▼

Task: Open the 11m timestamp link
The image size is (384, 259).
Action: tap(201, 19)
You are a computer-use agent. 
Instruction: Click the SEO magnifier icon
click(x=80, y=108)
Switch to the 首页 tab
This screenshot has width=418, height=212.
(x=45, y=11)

▲

— SHORT TASK —
Convert the rows above into a JSON list of strings, one string per line, leaving out any blank lines.

— SOLUTION —
[
  "Task: Open the 11m timestamp link",
  "The image size is (384, 259).",
  "Action: tap(201, 19)",
  "You are a computer-use agent. ",
  "Instruction: Click the SEO magnifier icon",
  "click(x=80, y=108)",
  "Switch to the 首页 tab",
  "This screenshot has width=418, height=212.",
  "(x=45, y=11)"
]